Operating the intelligence loop
Operational reference for the intelligence service. See the concept for the model and the architecture for the build. Internal / M2M only; dark by default (stage S0).
Cadence — how the loop turns
The Loop Orchestrator (services/workflow → Inngest intelligence.loop.v1) calls POST /v1/loop/tick on a schedule. Each tick runs Monitor → Analyze → Propose:
- Monitor — sweep
pendingdecisions past their maturation deadline →expired_unjoined(closes the join window). - Analyze — compute + persist meta-metrics.
- Propose — when a meta-metric trips its threshold, raise a
loop_proposal+ publishintelligence.proposal.raised.v1(governance consumes it).
Manual tick (admin M2M): POST /v1/loop/tick. Over an empty ledger it no-ops.
Gate dashboards — the turn-on decision is data
GET /v1/loop/meta-metrics is the source; the authoritative metric/query/threshold definitions live in services/intelligence/docs/gate-dashboards.md. Watch:
| Metric | Healthy | Why it matters |
|---|---|---|
| join_completeness | ≥ 0.8 | below → outcomes are being dropped → lift biased optimistically (the worst outcomes vanish) |
| loop_liveness | stalled = false | a stalled loop looks identical to a healthy converged one — alarm on it |
| realized_vs_predicted / calibration / lift_decay | per policy version | the model’s honesty + decay; the S2→S5 gate signals |
SELECT metric, value, details, computed_at
FROM intelligence.meta_metrics
WHERE metric IN ('join_completeness','loop_liveness')
ORDER BY computed_at DESC LIMIT 2;Alarms
| Alarm (log metric) | Trigger | Action |
|---|---|---|
loop liveness alarm | orchestrator dead / join-rate collapse / no proposals in N weeks | check the workflow + intelligence logs; run /v1/loop/tick manually |
| join-completeness below floor | join_completeness < 0.8 (with closed outcomes) | check intelligence-on-* EventBridge subscriptions |
intelligence_guardrail_blocked | a served rec was blocked by guardrails | review the violation types; expected for unsafe content, investigate spikes |
Governance — the human gate
The orchestrator only proposes. A proposal changes what’s served only when a human applies it.
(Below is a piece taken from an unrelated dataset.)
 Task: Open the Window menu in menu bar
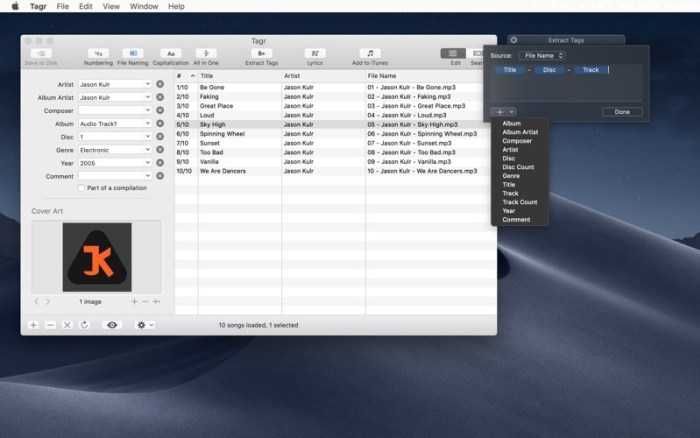click(x=144, y=6)
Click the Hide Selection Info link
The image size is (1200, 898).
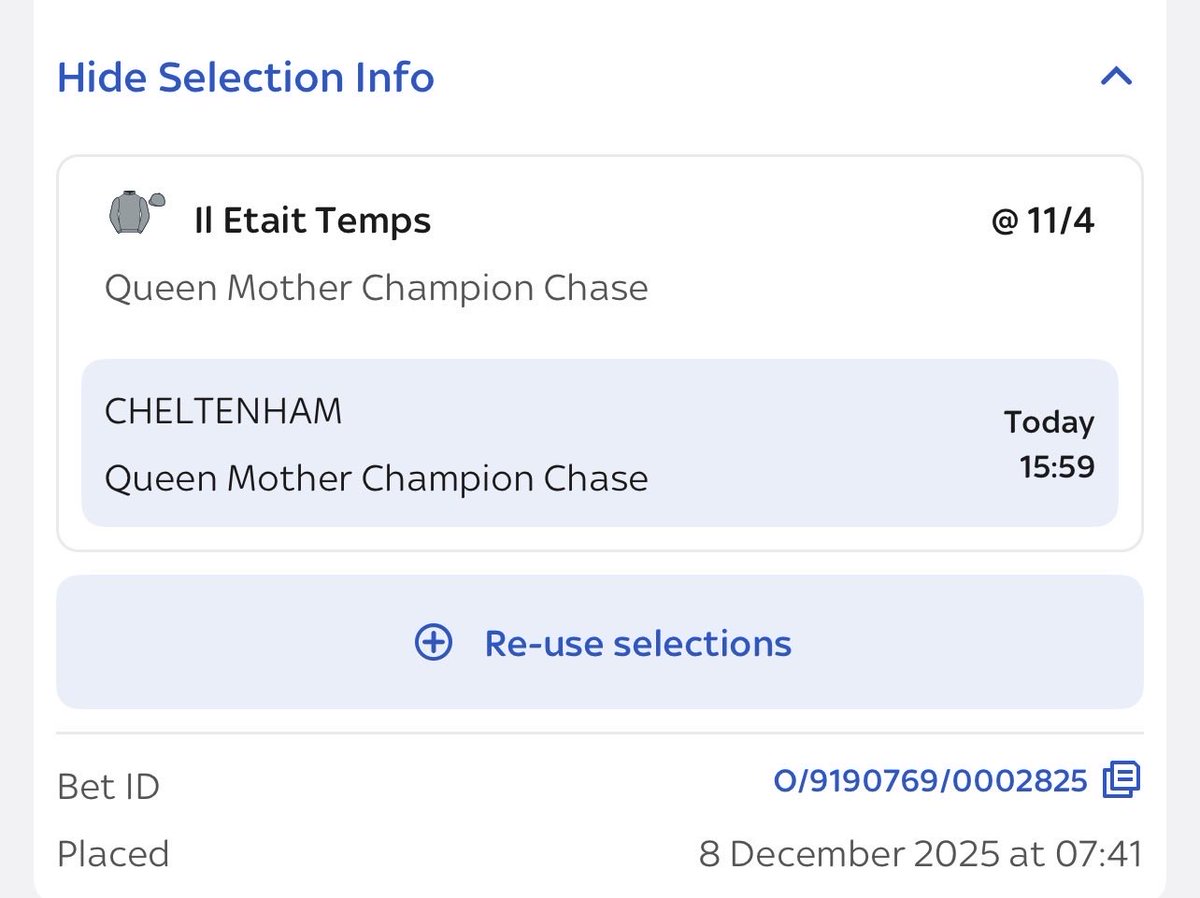[245, 78]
GET /v1/governance/proposals?status=raised # the review queue
POST /v1/governance/proposals/{id}/approve # { reviewer_id, notes? }
POST /v1/governance/proposals/{id}/reject # { reviewer_id, notes? }
POST /v1/governance/proposals/{id}/apply # { version } → promote that registry versionLifecycle: raised → approved | rejected → applied. Apply promotes a registry version to champion — the only path a proposal reaches members, always explicit + audited. The model never auto-publishes.
Registry promote / rollback
POST /v1/registry/{id}/promote # make a version champion (retires the prior)
POST /v1/registry/rollback # { policy_kind, policy_key, brand_id, to_version }Rollback re-promotes a prior version. It preserves provenance — historical decision_records.policy_version / registry_id are never rewritten, so the Outcome Join keeps attributing correctly.
Turning a stage on (the ★ pathway)
feature.intelligence.stage (default S0) selects the ranker. Advance only when the gate is met (see the gate dashboards); roll back instantly by flipping the flag back. Every stage S0→S5 uses the same /rank contract — only the ranker changes.
PHI + erasure
The ledger + feature store hold PHI links once the clinical track is live. Cross-service reads + the platform_readonly role use the *_safe views. On user.erasure_requested.v1 the service deletes the entity’s decisions (outcomes cascade) + feature vectors, audited. Model-artifact erasure is handled when a model is trained.
Health
GET /healthz # process up
GET /readyz # DB + bus reachableDeeper runbooks: services/intelligence/RUNBOOK.md + docs/runbooks/.